The Potluck Dinner Decoded: Rules, Etiquette, and Everything In-Between
If you're anything like us, entertaining can be so much fun—you get to set the menu, pick the décor, and create a playlist to fit the mood. On the other hand, doling out that much money for food, drinks, and decorations can be costly and often limits how often you can host... which is where a good potluck dinner comes in. If you're unsure about the idea because you don't think you should be asking your guests to bring something, realise that they'll just be so happy having someone else play host or hostess. The real thing you must navigate is having the right assortment of food and beverages (you want to avoid having three quinoa salads because that can happen). Below, we've rounded up all the things you need to know before hosting a potluck dinner—plus, how to navigate tricky situations. Get scrolling, and then start planning your next soirée.
Choose a theme.
One major difficulty that often comes with a potluck is that the meal ends up being a mishmash of everyone's "favourite" dishes. Just because one person loves to make chicken parmesan, another likes to make tacos, and a third likes to whip up chow mein doesn't mean that's the dish they should bring. You can avoid the random assortment of food by choosing an overarching theme. It can be "A Fiesta" filled with tacos and guacamole or "Memory Lane," an assortment of comfort foods from childhood. You can get as creative as you'd like, but make sure you include the theme on your invitation, whether you decide to go digital or old-school paper.

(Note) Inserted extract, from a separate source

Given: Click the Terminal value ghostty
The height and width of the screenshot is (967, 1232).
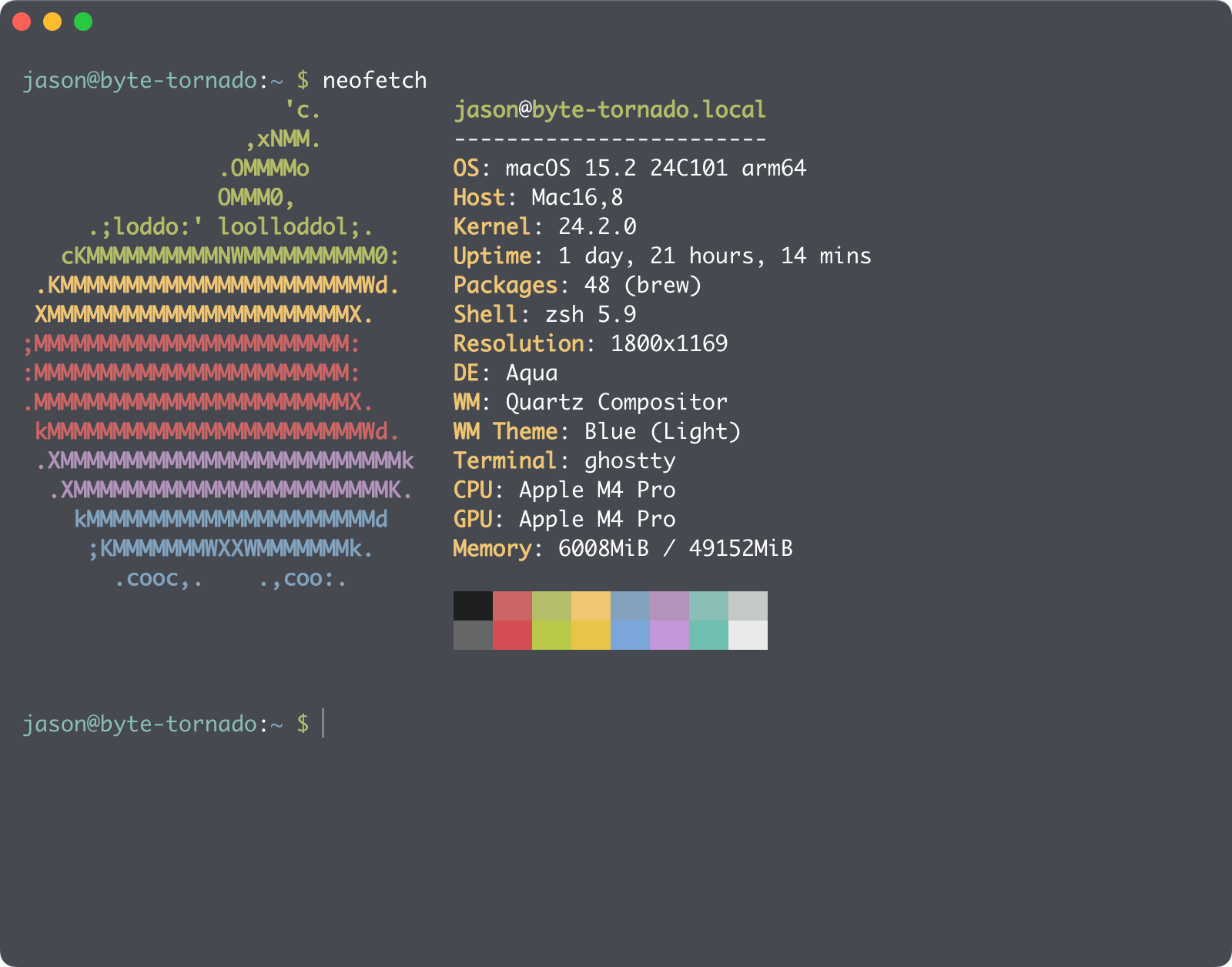Looking at the screenshot, I should 629,460.
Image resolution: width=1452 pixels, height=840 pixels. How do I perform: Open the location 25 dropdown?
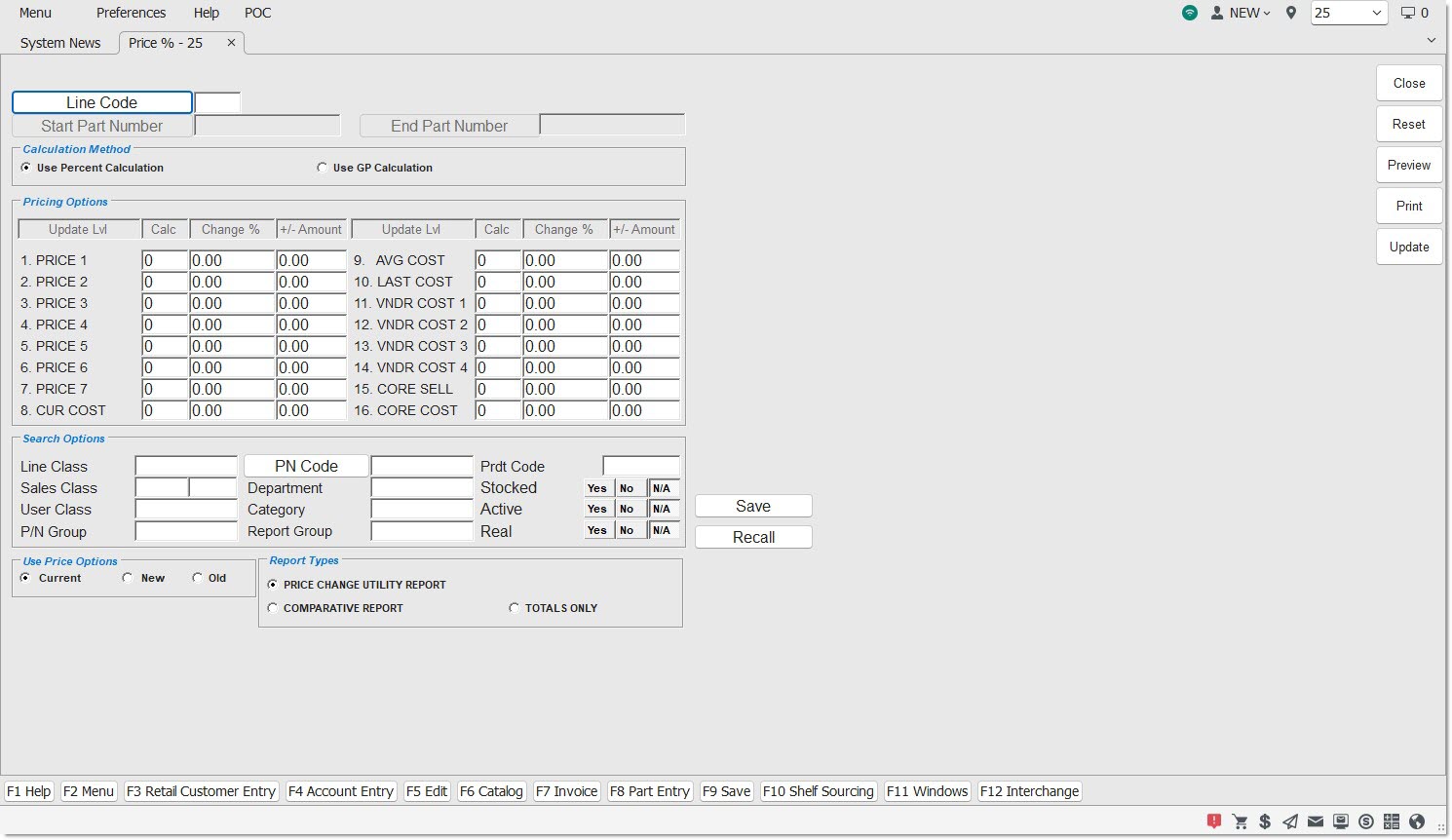pos(1349,13)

Oversee who is bringing what.
Once the RSVPs start rolling in for your potluck dinner, send out a confirmation email to guests along with a Google document with suggested dishes they can sign up for. (We like Google docs because people can see what everyone else has signed up for). Make sure to include a "miscellaneous" spot where non-list items can be added, but do exercise veto power if the item is completely off-theme or doesn't go with the other dishes being served. Another decision you should make is whether you want to handle all the beverages, or if you want to assign large batch cocktails and other beverages to some guests (this can be a perfect option for those who aren't as comfortable in the kitchen).
Consider oven time and kitchen space.
Before making a list of food options, think about having a mix of hot and cold items. This will eliminate the need for every item to be heated up in the oven (you should also take the size of your oven into consideration). It's also completely appropriate to ask guests who live nearby to bring their dish heated. Do have several chafing dishes ready if at all possible to keep food warm throughout the party (there's nothing worse than cold macaroni and cheese or artichoke dip).
Ask about dietary restrictions.
There's nothing worse than having a guest attend and not be able to eat half of the items on the menu. Kindly ask any guests with food allergies or dietary restrictions to indicate that on the Google doc far in advance. Since you won't be making all of the dishes, ask your guests to bring an index card with the ingredients included in their dish that you can simply lean against the bowl or serving plate. This way, there won't be any questions about what each dish includes and there won't be any instances where an Epi-Pen makes an appearance. A week before your potluck dinner, scroll through the menu and see if there are too many items a guest can't eat. At this point, you still have time to switch up a few dishes or ask guests to leave out a few of the "pesky" ingredients in order to accommodate.
Realise everything may not be perfect.
There's always a risk involved when others are responsible for bringing food and drinks. If so-and-so arrives late with hors-d'oeuvres, don't let that ruin your day. It may be a little packed in the kitchen at times and someone may want to serve their dish a particular way, so just accept it. Take a step back and let everyone help out. Remember that this is a group effort, and you are by no means meant to orchestrate everything yourself. The moment you relax and enjoy yourself is the moment your guests will, too.